Registration has opened for the Digital Humanities at Oxford Summer School (DHOxSS). DHOxSS is an annual event for anyone interested in Digital Humanities.
This year’s DHOxSS will be held on 14-18 July 2014.
Register now at: http://digital.humanities.ox.ac.uk/dhoxss/2014/
DHOxSS is for researchers, project managers, research assistants, students, and anyone interested in Digital Humanities. DHOxSS delegates are introduced to a range of topics including the creation, management, analysis, modelling, visualization, or publication of digital data in the humanities. Each delegate follows one of our five-day workshops and supplements this with morning parallel lectures. There will also be a (peer-reviewed) poster session giving delegates a chance to present posters on their Digital Humanities work to those at the DHOxSS.

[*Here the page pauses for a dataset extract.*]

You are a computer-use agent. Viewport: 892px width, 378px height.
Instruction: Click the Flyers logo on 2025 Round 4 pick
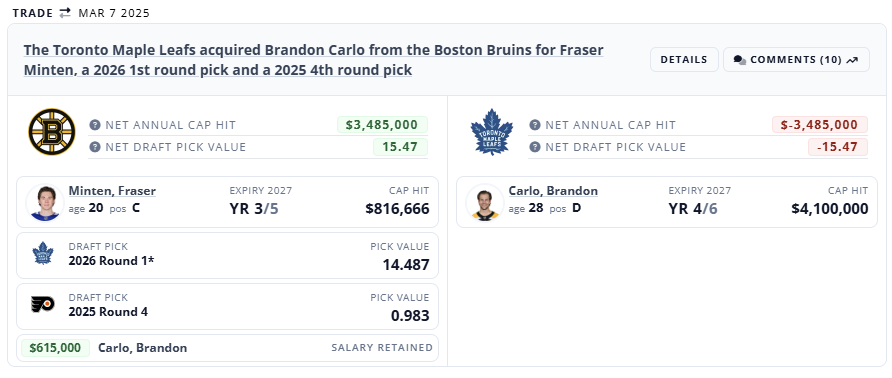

This year’s five-day workshops are:
1. Introduction to Digital Humanities
2. Taking Control: Practical Scripting for Digital Humanities Projects
3. Data Curation and Access for the Digital Humanities
4. A Humanities Web of Data: Publishing, Linking and Querying on the Semantic Web
5. Using the Text Encoding Initiative for Digital Scholarly Editions
Morning parallel lectures include contributions from:
James Brusuelas, Lou Burnard, Julia Craig-McFeely, Emma Goodwin, Howard Hotson, Eleanor Lowe, Carole Palmer, Allen Renear, Kerri Russell, Judith Siefring, Lynne Siemens, Ray Siemens, William Kilbride, Zixi You, David Zeitlyn, and more.
Keynote lectures: Ray Siemens and Melissa Terras
Evening events: Monday – a peer-reviewed poster session and reception at Oxford University Museum of Natural History; Tuesday – a guided tour around Oxford city centre; Wednesday – an elegant drinks reception and three course dinner at historic Wadham College; Thursday – The Oxford Research Centre in the Humanities Lecture; Friday – Trip to the pub.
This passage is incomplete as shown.